PROBLEM DETAILS: Give only the number of lines in these records that contain the word "green".

Stored data:
· · · · · · ·

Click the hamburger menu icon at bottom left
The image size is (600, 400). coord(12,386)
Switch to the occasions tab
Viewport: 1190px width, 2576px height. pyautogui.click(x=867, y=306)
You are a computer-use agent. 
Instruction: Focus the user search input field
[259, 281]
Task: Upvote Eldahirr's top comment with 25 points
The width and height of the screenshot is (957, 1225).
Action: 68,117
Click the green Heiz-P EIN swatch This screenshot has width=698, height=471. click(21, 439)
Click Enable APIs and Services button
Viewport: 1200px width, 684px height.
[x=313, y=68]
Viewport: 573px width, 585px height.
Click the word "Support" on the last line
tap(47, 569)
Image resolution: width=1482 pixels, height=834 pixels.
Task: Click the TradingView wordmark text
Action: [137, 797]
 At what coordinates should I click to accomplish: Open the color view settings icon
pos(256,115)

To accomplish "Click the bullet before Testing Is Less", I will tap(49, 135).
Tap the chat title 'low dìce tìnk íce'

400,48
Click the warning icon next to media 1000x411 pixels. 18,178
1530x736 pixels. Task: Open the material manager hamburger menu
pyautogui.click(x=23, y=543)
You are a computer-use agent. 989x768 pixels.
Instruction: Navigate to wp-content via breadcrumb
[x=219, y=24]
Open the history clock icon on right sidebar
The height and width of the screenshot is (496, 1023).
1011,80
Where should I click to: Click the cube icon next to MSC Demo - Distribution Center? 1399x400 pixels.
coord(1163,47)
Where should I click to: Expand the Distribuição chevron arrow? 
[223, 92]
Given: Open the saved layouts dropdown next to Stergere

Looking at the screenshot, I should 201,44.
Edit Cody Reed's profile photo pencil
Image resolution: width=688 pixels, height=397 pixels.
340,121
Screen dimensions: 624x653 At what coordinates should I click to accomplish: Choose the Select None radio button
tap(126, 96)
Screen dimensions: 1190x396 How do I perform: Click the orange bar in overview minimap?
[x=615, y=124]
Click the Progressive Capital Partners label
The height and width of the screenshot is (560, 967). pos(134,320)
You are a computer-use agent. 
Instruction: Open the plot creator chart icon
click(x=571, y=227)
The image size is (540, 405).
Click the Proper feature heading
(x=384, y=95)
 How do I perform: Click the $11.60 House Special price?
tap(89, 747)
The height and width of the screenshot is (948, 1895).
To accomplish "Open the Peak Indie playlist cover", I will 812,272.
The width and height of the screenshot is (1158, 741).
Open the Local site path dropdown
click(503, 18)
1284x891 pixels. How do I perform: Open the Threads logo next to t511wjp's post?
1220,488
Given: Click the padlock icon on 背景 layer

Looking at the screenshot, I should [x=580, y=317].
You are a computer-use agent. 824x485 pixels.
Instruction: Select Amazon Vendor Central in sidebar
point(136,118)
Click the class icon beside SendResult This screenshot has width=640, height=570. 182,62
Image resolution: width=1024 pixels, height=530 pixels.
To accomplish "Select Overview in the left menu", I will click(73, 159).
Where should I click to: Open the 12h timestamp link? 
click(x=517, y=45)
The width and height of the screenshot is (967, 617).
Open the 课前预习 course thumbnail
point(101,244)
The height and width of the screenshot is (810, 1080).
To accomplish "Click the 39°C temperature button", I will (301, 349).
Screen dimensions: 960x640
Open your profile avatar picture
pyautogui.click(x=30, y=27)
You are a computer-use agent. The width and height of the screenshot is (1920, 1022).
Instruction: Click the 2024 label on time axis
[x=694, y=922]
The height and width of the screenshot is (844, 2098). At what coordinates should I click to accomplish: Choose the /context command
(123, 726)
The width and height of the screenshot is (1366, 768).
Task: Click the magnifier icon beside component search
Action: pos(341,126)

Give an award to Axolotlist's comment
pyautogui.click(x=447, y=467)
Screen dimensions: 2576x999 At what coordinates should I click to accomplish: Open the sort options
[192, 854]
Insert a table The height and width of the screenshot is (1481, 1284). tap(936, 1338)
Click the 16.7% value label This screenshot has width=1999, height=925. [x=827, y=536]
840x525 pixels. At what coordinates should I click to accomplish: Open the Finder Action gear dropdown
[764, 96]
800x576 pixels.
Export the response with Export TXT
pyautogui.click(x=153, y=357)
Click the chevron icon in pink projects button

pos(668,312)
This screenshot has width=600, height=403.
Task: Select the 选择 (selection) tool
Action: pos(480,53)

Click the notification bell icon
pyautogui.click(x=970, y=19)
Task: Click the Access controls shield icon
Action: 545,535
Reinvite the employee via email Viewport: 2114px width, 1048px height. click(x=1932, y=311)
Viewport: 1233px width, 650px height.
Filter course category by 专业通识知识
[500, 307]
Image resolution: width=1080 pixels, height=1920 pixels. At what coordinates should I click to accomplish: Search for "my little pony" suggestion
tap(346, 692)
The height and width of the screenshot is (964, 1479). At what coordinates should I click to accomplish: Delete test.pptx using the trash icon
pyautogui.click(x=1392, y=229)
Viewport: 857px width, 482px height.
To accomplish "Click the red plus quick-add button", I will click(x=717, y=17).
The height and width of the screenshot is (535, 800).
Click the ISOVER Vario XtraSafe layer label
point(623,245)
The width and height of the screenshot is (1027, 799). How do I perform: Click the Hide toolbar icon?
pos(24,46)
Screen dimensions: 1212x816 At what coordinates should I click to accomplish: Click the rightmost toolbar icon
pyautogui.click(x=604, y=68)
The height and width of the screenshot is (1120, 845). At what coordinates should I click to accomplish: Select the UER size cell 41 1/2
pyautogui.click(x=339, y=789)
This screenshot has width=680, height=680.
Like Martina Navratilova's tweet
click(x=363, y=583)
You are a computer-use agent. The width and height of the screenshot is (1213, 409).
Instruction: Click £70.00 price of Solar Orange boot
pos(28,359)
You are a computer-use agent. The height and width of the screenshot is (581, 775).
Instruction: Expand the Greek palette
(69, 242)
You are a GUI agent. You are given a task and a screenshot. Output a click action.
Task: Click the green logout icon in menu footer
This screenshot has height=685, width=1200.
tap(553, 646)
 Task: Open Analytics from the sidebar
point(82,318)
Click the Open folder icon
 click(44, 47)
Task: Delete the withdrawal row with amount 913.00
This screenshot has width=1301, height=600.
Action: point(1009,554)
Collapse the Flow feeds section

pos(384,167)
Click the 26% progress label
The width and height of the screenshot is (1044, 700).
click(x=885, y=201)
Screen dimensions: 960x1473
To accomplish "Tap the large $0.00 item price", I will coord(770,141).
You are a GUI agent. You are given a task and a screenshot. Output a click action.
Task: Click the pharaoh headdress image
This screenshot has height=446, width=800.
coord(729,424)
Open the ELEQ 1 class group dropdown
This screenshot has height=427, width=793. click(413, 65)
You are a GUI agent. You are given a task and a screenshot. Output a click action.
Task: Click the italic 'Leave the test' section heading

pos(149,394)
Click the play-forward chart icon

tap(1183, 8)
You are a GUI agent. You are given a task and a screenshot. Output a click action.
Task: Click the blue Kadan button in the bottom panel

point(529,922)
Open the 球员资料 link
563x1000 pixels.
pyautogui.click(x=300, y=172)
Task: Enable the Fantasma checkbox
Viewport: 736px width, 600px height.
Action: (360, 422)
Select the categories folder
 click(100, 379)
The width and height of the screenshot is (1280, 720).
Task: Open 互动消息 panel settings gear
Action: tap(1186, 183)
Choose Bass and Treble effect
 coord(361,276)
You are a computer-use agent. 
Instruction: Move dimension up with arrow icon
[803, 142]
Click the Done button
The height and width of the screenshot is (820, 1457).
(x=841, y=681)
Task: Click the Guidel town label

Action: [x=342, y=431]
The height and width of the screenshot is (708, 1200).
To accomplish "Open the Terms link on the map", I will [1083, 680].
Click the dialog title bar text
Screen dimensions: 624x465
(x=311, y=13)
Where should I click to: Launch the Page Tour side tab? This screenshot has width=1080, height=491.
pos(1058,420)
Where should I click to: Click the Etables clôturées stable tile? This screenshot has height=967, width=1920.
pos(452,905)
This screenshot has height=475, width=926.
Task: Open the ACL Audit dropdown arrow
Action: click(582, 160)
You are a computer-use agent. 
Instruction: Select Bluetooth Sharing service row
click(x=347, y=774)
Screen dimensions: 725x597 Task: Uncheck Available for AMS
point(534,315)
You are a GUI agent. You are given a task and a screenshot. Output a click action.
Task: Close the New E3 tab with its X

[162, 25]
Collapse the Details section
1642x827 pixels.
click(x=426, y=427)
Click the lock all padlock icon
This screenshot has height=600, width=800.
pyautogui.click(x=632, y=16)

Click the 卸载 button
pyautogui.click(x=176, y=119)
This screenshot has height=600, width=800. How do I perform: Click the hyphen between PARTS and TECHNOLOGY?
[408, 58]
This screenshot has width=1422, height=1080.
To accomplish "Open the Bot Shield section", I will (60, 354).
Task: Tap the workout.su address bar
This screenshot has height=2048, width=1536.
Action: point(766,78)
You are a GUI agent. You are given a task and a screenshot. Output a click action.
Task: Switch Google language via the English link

· · · · · · ·

SOLUTION TO THE PROBLEM: 2